Exercise prompt | Turn the stretch from the line that contains "Screen dimensions: 775x659" through the line that contains "coord(395,238)" into a Markdown table with the columns Row and Line, numbering each line and skipping blank ones. Leave the pictures out of the table.

Stored rows |
--

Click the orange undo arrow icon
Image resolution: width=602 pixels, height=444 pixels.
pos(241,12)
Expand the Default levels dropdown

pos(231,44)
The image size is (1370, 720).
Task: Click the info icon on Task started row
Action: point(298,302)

--

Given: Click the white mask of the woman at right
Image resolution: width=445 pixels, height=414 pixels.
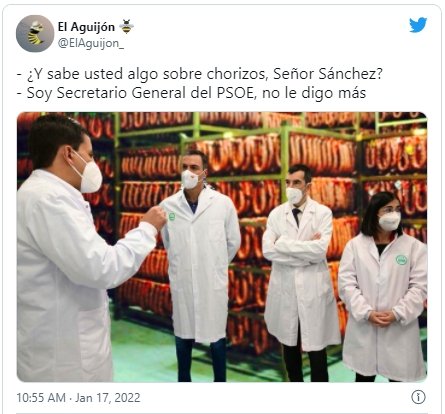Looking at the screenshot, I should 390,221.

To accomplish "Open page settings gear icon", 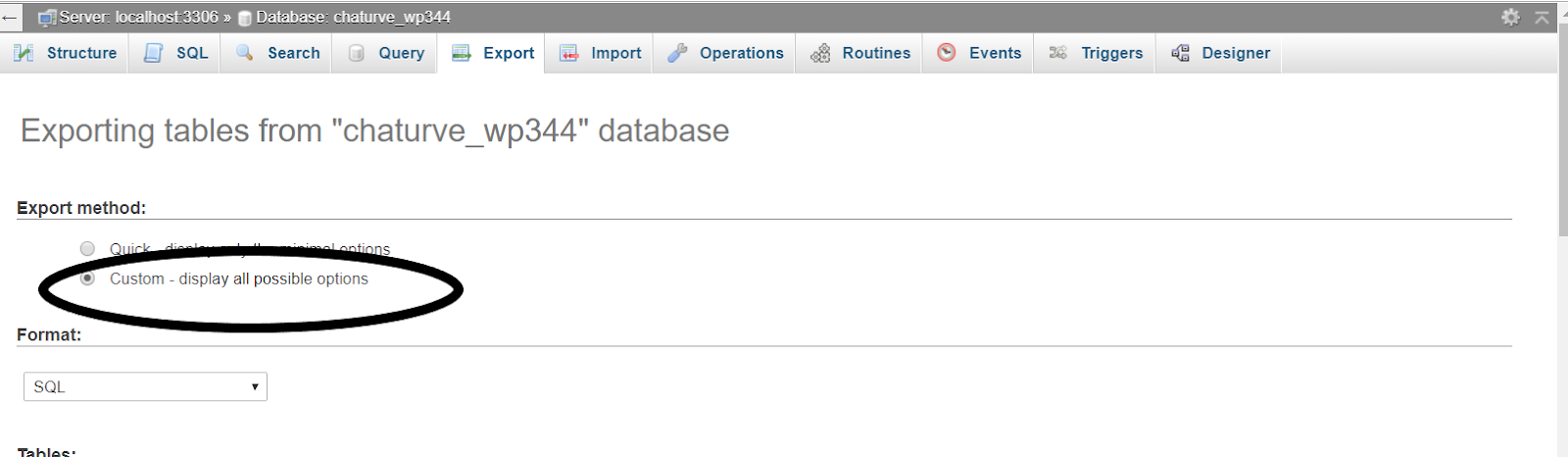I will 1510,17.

--

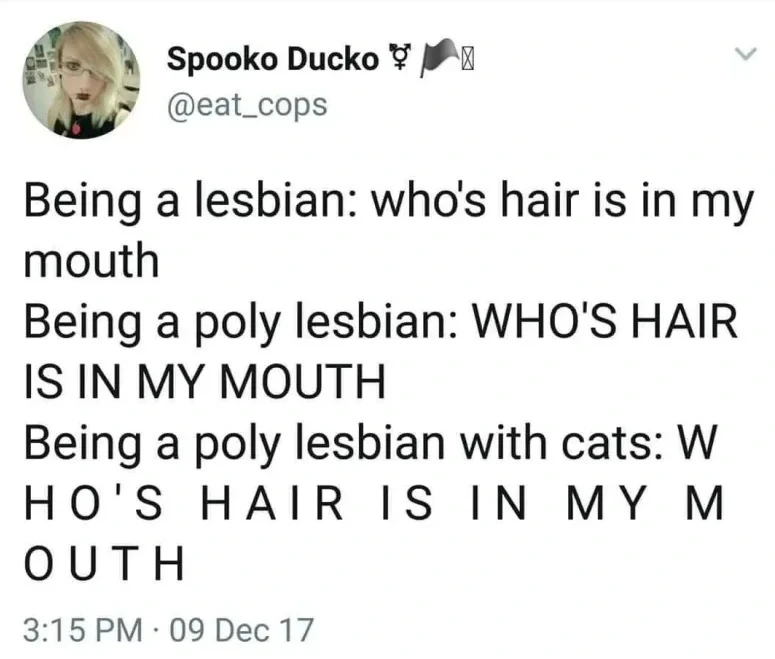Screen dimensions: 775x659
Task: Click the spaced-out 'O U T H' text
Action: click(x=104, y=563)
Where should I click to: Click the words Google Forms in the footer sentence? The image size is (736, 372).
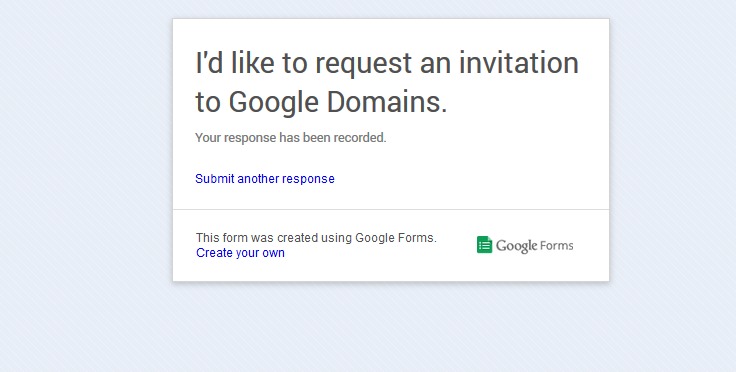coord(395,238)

--

Response to this task |
| Row | Line |
|---|---|
| 1 | Screen dimensions: 775x659 |
| 2 | Task: Click the spaced-out 'O U T H' text |
| 3 | Action: click(x=104, y=563) |
| 4 | Where should I click to: Click the words Google Forms in the footer sentence? The image size is (736, 372). |
| 5 | coord(395,238) |